Copy exactly the stretch of data below from the line with "Viewport: 1800px width, 1012px height." through the line with "Click the first prize", including both of those lines.

### Records contained in a dataset

*** Block opens ***

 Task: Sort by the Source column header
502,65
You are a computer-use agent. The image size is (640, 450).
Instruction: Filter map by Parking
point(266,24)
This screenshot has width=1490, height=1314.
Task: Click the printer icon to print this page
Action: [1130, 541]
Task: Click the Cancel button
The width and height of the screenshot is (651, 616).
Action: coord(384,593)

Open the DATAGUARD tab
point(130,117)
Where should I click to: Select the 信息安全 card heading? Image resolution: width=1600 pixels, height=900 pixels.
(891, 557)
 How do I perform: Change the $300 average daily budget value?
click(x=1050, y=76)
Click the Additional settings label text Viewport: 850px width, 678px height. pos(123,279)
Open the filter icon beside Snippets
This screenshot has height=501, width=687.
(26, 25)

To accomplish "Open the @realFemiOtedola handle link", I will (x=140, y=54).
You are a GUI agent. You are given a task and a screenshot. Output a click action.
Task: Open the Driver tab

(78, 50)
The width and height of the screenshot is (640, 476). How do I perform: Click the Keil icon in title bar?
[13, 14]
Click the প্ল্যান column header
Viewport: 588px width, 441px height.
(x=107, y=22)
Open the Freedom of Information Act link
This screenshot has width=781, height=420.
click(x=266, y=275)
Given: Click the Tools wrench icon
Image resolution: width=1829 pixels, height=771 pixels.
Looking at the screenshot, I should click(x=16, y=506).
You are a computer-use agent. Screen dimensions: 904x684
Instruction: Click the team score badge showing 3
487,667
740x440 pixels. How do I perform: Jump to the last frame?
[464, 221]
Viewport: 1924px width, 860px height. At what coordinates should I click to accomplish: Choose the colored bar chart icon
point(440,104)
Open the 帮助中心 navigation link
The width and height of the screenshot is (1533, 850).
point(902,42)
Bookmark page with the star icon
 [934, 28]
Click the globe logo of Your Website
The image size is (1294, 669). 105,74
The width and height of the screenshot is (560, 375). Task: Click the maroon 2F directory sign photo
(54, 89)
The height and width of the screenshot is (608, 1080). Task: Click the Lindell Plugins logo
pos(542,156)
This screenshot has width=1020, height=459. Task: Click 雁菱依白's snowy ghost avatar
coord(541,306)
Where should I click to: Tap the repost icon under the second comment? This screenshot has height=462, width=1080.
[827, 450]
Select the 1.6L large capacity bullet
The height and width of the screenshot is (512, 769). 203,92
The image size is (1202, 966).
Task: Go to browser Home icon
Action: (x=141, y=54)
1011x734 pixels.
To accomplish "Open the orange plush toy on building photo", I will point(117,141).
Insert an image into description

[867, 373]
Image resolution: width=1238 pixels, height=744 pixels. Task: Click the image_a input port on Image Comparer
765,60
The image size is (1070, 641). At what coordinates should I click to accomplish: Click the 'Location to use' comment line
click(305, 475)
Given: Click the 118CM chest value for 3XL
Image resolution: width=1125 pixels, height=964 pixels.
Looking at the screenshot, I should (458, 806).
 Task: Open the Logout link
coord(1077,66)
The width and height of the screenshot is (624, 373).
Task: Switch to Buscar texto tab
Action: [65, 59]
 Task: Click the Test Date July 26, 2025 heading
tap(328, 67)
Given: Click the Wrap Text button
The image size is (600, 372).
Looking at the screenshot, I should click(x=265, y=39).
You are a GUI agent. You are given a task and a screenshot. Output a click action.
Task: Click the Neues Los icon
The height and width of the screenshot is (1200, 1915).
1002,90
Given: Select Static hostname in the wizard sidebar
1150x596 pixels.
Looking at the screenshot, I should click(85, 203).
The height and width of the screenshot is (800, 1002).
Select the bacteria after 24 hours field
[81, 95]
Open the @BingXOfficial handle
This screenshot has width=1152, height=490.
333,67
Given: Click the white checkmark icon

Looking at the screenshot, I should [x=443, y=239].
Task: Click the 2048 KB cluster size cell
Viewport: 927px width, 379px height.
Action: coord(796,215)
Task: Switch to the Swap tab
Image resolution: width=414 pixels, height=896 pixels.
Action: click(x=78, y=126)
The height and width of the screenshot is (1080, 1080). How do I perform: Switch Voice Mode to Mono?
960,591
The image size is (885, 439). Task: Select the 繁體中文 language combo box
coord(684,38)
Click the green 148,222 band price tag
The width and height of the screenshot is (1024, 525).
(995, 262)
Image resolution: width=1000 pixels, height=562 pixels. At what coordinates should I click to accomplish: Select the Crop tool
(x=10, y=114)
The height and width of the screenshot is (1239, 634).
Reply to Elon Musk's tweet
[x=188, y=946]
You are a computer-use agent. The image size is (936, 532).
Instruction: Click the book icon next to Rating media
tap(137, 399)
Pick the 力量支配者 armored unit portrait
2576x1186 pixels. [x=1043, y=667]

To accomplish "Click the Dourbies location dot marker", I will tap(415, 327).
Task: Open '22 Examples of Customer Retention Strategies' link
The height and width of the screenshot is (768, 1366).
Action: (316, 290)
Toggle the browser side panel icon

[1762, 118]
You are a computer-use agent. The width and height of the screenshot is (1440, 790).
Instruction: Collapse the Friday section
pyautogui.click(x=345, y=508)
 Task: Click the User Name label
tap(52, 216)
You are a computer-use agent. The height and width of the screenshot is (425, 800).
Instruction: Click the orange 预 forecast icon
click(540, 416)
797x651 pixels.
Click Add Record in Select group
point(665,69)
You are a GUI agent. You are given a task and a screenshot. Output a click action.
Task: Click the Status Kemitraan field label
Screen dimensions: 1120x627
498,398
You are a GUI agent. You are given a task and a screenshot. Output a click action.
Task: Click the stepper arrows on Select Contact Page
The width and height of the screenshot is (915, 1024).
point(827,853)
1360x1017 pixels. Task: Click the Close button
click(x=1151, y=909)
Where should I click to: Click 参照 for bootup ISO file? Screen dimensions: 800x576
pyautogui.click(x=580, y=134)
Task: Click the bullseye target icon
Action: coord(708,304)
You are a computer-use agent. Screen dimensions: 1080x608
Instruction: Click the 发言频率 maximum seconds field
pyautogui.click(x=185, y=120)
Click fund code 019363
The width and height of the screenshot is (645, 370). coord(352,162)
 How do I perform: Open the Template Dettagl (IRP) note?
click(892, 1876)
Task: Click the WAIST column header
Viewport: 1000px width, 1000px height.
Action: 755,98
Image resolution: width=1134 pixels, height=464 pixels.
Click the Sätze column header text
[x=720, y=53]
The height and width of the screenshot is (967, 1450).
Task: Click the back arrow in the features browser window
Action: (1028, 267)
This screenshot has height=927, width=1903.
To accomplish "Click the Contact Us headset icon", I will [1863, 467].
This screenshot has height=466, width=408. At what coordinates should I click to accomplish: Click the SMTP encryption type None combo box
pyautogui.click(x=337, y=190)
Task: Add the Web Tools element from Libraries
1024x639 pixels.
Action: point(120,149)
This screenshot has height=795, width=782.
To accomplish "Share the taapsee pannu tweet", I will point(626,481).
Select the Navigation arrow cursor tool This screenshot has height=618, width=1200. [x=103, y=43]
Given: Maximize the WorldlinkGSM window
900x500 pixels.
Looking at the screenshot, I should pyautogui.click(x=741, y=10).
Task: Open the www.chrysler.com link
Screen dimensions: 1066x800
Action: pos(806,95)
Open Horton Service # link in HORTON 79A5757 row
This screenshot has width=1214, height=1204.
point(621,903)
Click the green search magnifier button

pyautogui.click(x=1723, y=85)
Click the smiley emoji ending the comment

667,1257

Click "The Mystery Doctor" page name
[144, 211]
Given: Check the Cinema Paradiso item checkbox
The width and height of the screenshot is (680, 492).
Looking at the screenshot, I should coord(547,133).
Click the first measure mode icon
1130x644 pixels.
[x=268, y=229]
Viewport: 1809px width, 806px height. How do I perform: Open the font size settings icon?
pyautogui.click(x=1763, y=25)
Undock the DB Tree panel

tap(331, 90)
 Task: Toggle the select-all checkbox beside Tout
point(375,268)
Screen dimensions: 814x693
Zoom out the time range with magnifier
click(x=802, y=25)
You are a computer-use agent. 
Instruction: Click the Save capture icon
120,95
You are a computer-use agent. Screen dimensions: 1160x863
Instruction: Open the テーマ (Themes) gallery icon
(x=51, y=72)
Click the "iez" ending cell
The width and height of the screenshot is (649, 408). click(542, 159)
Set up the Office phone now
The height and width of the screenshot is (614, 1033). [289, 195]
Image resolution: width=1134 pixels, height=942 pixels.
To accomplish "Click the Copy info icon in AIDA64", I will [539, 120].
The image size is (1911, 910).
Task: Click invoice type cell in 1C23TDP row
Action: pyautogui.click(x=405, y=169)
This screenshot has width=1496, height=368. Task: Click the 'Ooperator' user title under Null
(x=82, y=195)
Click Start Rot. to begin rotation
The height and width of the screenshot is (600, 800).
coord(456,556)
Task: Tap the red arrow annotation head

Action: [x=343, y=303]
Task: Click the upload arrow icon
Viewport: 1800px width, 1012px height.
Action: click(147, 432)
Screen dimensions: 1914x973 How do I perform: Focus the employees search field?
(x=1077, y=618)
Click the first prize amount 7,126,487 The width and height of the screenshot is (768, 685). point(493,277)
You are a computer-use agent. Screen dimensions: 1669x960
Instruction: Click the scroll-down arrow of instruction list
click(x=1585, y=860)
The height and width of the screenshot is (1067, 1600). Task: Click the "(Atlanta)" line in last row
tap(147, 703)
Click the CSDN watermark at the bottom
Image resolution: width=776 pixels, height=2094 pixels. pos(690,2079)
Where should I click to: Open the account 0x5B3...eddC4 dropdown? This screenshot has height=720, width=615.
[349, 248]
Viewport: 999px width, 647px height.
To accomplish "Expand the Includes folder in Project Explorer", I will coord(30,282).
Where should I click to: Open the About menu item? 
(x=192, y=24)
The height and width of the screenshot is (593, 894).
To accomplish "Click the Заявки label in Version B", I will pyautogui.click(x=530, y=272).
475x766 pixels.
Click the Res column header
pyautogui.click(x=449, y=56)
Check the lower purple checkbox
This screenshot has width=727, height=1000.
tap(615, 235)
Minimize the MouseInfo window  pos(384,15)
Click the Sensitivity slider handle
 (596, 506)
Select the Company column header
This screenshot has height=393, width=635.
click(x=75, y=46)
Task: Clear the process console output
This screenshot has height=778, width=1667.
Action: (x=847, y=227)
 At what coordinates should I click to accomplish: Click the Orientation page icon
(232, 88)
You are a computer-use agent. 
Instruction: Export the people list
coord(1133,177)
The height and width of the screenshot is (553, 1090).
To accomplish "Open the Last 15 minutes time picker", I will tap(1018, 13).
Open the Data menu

*** Block closes ***

### Exercise solution
Viewport: 1800px width, 1012px height.
Action: click(147, 432)
Screen dimensions: 1914x973 How do I perform: Focus the employees search field?
(x=1077, y=618)
Click the first prize amount 7,126,487 The width and height of the screenshot is (768, 685). point(493,277)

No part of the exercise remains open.